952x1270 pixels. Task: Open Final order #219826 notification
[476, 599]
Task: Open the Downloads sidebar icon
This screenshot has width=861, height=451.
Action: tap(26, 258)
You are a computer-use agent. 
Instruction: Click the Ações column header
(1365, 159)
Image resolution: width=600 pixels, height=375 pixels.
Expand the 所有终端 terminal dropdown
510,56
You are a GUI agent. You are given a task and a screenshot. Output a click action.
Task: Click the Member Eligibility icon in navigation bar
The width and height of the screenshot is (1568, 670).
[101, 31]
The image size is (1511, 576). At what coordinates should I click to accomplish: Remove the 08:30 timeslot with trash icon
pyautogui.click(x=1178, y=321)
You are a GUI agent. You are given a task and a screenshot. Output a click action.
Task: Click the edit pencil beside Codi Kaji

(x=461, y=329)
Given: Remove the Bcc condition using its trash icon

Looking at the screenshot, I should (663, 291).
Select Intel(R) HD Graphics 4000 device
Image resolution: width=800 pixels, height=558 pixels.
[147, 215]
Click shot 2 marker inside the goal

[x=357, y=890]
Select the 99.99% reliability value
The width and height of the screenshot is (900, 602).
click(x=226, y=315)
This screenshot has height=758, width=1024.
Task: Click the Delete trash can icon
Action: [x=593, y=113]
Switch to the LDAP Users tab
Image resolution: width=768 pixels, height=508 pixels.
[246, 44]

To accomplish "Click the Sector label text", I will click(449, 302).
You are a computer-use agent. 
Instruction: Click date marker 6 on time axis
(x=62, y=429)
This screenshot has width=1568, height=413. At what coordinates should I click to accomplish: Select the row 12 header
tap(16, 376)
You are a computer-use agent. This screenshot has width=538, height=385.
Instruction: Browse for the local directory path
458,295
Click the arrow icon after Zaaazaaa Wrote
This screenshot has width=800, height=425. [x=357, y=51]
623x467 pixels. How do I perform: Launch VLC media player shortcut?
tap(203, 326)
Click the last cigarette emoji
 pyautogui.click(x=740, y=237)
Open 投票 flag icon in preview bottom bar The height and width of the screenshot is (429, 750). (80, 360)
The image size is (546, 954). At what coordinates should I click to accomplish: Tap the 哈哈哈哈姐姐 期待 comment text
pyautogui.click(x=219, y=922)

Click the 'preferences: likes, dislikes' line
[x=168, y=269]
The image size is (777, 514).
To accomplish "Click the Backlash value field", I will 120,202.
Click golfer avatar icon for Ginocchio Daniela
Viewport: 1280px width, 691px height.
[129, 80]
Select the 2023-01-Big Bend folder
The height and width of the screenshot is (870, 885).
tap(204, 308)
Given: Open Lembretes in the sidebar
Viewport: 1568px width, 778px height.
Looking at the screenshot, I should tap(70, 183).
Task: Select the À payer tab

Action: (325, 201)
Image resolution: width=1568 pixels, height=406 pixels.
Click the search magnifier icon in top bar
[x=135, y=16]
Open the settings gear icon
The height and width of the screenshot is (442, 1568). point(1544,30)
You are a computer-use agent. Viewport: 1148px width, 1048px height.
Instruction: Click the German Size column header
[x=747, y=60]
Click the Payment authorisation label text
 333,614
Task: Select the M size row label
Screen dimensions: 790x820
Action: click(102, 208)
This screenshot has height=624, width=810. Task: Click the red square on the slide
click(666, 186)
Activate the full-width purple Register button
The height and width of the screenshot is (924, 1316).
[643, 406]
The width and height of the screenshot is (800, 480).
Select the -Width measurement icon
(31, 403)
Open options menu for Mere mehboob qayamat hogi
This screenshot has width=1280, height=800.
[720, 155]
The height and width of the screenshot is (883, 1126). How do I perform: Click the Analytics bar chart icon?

──────

# Required action
Transcribe every line of the data, exactly as it stands.

# Finished exercise
952x1270 pixels. Task: Open Final order #219826 notification
[476, 599]
Task: Open the Downloads sidebar icon
This screenshot has width=861, height=451.
Action: tap(26, 258)
You are a computer-use agent. 
Instruction: Click the Ações column header
(1365, 159)
Image resolution: width=600 pixels, height=375 pixels.
Expand the 所有终端 terminal dropdown
510,56
You are a GUI agent. You are given a task and a screenshot. Output a click action.
Task: Click the Member Eligibility icon in navigation bar
The width and height of the screenshot is (1568, 670).
[101, 31]
The image size is (1511, 576). At what coordinates should I click to accomplish: Remove the 08:30 timeslot with trash icon
pyautogui.click(x=1178, y=321)
You are a GUI agent. You are given a task and a screenshot. Output a click action.
Task: Click the edit pencil beside Codi Kaji

(x=461, y=329)
Given: Remove the Bcc condition using its trash icon

Looking at the screenshot, I should (663, 291).
Select Intel(R) HD Graphics 4000 device
Image resolution: width=800 pixels, height=558 pixels.
[147, 215]
Click shot 2 marker inside the goal

[x=357, y=890]
Select the 99.99% reliability value
The width and height of the screenshot is (900, 602).
click(x=226, y=315)
This screenshot has height=758, width=1024.
Task: Click the Delete trash can icon
Action: [x=593, y=113]
Switch to the LDAP Users tab
Image resolution: width=768 pixels, height=508 pixels.
[246, 44]

To accomplish "Click the Sector label text", I will click(449, 302).
You are a computer-use agent. 
Instruction: Click date marker 6 on time axis
(x=62, y=429)
This screenshot has width=1568, height=413. At what coordinates should I click to accomplish: Select the row 12 header
tap(16, 376)
You are a computer-use agent. This screenshot has width=538, height=385.
Instruction: Browse for the local directory path
458,295
Click the arrow icon after Zaaazaaa Wrote
This screenshot has width=800, height=425. [x=357, y=51]
623x467 pixels. How do I perform: Launch VLC media player shortcut?
tap(203, 326)
Click the last cigarette emoji
 pyautogui.click(x=740, y=237)
Open 投票 flag icon in preview bottom bar The height and width of the screenshot is (429, 750). (80, 360)
The image size is (546, 954). At what coordinates should I click to accomplish: Tap the 哈哈哈哈姐姐 期待 comment text
pyautogui.click(x=219, y=922)

Click the 'preferences: likes, dislikes' line
[x=168, y=269]
The image size is (777, 514).
To accomplish "Click the Backlash value field", I will 120,202.
Click golfer avatar icon for Ginocchio Daniela
Viewport: 1280px width, 691px height.
[129, 80]
Select the 2023-01-Big Bend folder
The height and width of the screenshot is (870, 885).
tap(204, 308)
Given: Open Lembretes in the sidebar
Viewport: 1568px width, 778px height.
Looking at the screenshot, I should tap(70, 183).
Task: Select the À payer tab

Action: (325, 201)
Image resolution: width=1568 pixels, height=406 pixels.
Click the search magnifier icon in top bar
[x=135, y=16]
Open the settings gear icon
The height and width of the screenshot is (442, 1568). point(1544,30)
You are a computer-use agent. Viewport: 1148px width, 1048px height.
Instruction: Click the German Size column header
[x=747, y=60]
Click the Payment authorisation label text
 333,614
Task: Select the M size row label
Screen dimensions: 790x820
Action: click(102, 208)
This screenshot has height=624, width=810. Task: Click the red square on the slide
click(666, 186)
Activate the full-width purple Register button
The height and width of the screenshot is (924, 1316).
[643, 406]
The width and height of the screenshot is (800, 480).
Select the -Width measurement icon
(31, 403)
Open options menu for Mere mehboob qayamat hogi
This screenshot has width=1280, height=800.
[720, 155]
The height and width of the screenshot is (883, 1126). How do I perform: Click the Analytics bar chart icon?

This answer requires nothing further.